Extrait fourni =
Comment décrire la relation d’aujourd’hui entre les Français et leur président ?

De plus en plus ambivalente. Le quinquennat a renforcé la responsabilité solitaire du président dans les choix décisifs. Au quotidien, il n’y a plus guère de sujets qui lui échappent.

Le Premier ministre est plus que jamais considéré par les Français comme un « second ». Et ne parlons pas des ministres, voués à un rôle et à une influence de plus en plus négligés par l’opinion. Quand ça va mal, c’est le président, et lui seul, que les Français regardent. Dans le même temps, le doute et le scepticisme ont gagné du terrain. Tout-puissant par son mode d’élection hors norme et porté par des institutions taillées à cette mesure, le président est pourtant devenu aussi au fil des années la première représentation de l’impuissance du politique. On attend à la fois tout de lui, et plus rien.

Parlons de Nicolas Sarkozy. Comment voyait-il son lien avec le pays ?

En phase avec son tempérament! Un lien tout sauf neutre. Dans son livre La France pour la vie, Nicolas Sarkozy fait le récit de ce vertige qui saisit celui qui arrive à l’Elysée un jour de mai. Il évoque son engagement maximal, n’imaginant pas une journée sans « mouiller le maillot ». Cette « furia » lui a fait admettre encore récemment qu’il ferait sans doute différemment aujourd’hui.

Comment a-t-il pensé et construit ses relations avec les Français ?

J’ai le souvenir d’un mandat durant lequel il est toujours soucieux, semaine après semaine, de ne pas perdre ce fameux lien, surtout après le déclenchement de la crise de 2008. Quels déplacements? Quelles prises de parole? Quels contacts physiques avec les Français? Mais cette méthode a aussi eu ses revers. La relation de Nicolas Sarkozy avec les Français est une histoire quasi passionnelle, rarement à l’abri des controverses. Et pas franchement langue de bois. Avec lui, même si le temps fait son travail de polissage, rien ne se construit dans la demimesure ou dans le consensus mou.

Quand il y a rupture entre un président et les Français, est-ce définitif ?

Documents sources =

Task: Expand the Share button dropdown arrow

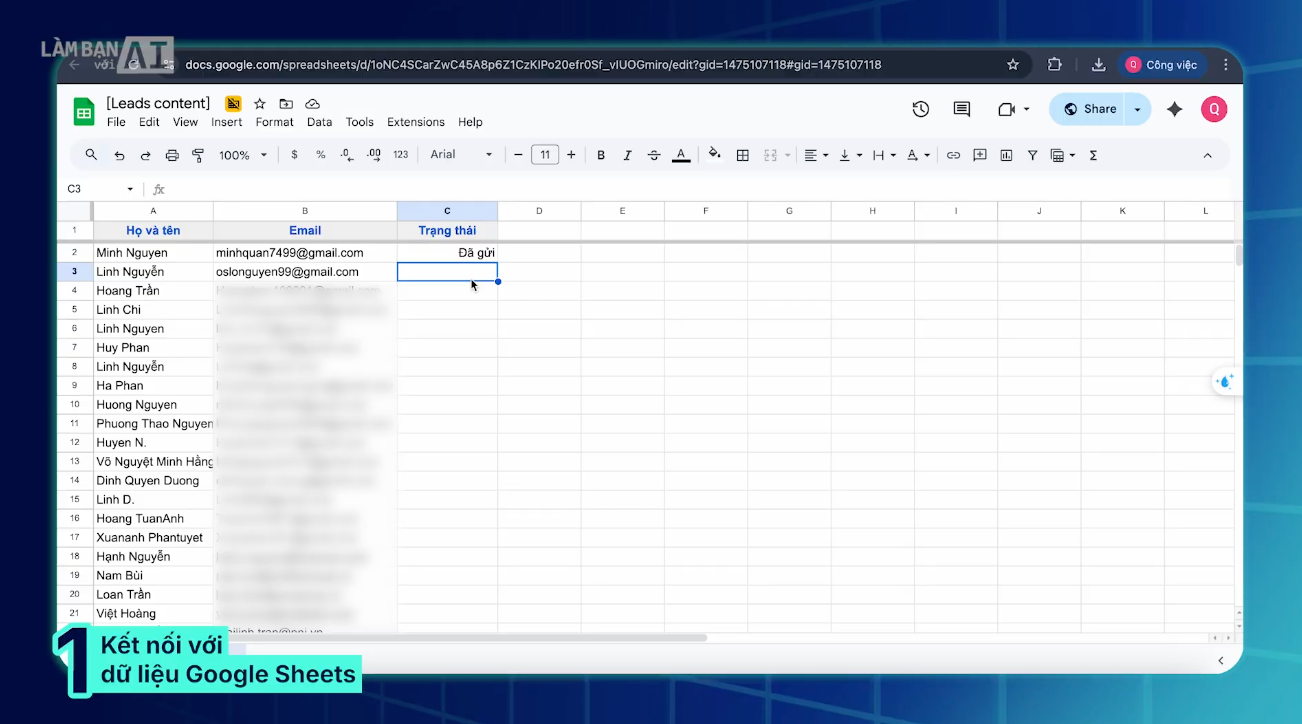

Votre tâche = D'après l'extrait fourni, dans quel livre Nicolas Sarkozy raconte-t-il le vertige qui saisit celui qui arrive à l'Élysée ?

Réponse rédigée = Dans son livre *La France pour la vie*.